Вписаться-то он вписался… но в нем стало происходить что-то странное, то, чего он не ждал. Ему никогда не отказывала ни одна женщина, он всегда был первым, лучшим и самым красивым. Но это в другом театре. А тут на сцене рядом с ним порхал в самоупоении, срывая аплодисменты почти на каждой фразе, не такой красивый, белобрысый, с крепкими крестьянскими руками и ногами, с длинным носом и выпученными глазами Андрей Миронов. Шармёр чувствовал, как чувствует женщина, что он не любим, не так любим, как этот белобрысый Андрюшка.
У бедного Шармёра разболелась грудь на нервной почве, и в кулисах души, в вечернем платье, в золотых перчатках, родилась и сразу заявила о себе Зависть. В вечернем, потому что родителю во тьме ее не видно и можно сделать вид, что ее нет! А золотые перчатки, чтобы в приступе зависти цветом золота удушить соперника, не оставив следов.
Отталкивая друг друга локтями, Акробатка и Галоша, новые артистки театра, стремительно бежали на четвертый этаж к кабинету худрука – кто первый ворвется, раздвинет молнию в ширинке и потелебонькает то, что телебонькать уже нечего. А за это они получат роль! роль! Ох, роль! – это самое главное на том отрезке жизни, который протягивается у людей с детства до старости… если протягивается.

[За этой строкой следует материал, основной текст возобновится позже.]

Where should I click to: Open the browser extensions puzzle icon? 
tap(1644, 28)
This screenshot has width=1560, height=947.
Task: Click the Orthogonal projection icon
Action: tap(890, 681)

«У времени в плену» – так назывался спектакль, который ставил Чек. Это была компиляция Штейна на тему революции и двух войн. Всеволода Вишневского должен был играть Андрей Миронов, Сысоева – Анатолий Папанов, Ларису Рейснер и Ольгу Берггольц захватили после удачного штурма четвертого этажа и двигания молнии туда-сюда две артистки – Галоша и Акробатка. Спектакль был посвящен столетию Ленина. А мне, упорно не заходящей в кабинет худрука, как обычно, достался стульчик в репетиционном зале, в темноте.
Поэтому после распределения ролей в этой пьесе, попав в раздел «и другие действующие лица», я сидела у себя на Арбате, в Трубниковском переулке, дом 6, квартира 25, положив руки на мраморный подоконник, и смотрела в сад. Трепались на ветру уже порыжевшие листья тополя. У меня стучало в висках: какой год без роли, он меня сознательно, потирая свои вороватые ручонки, губит, губит, убивает! Я в тупике. Кто мне может помочь? Где искать выход? Раздался телефонный звонок.
– Але, – с другой стороны провода прозвучал знакомый голос, я чуть не закричала…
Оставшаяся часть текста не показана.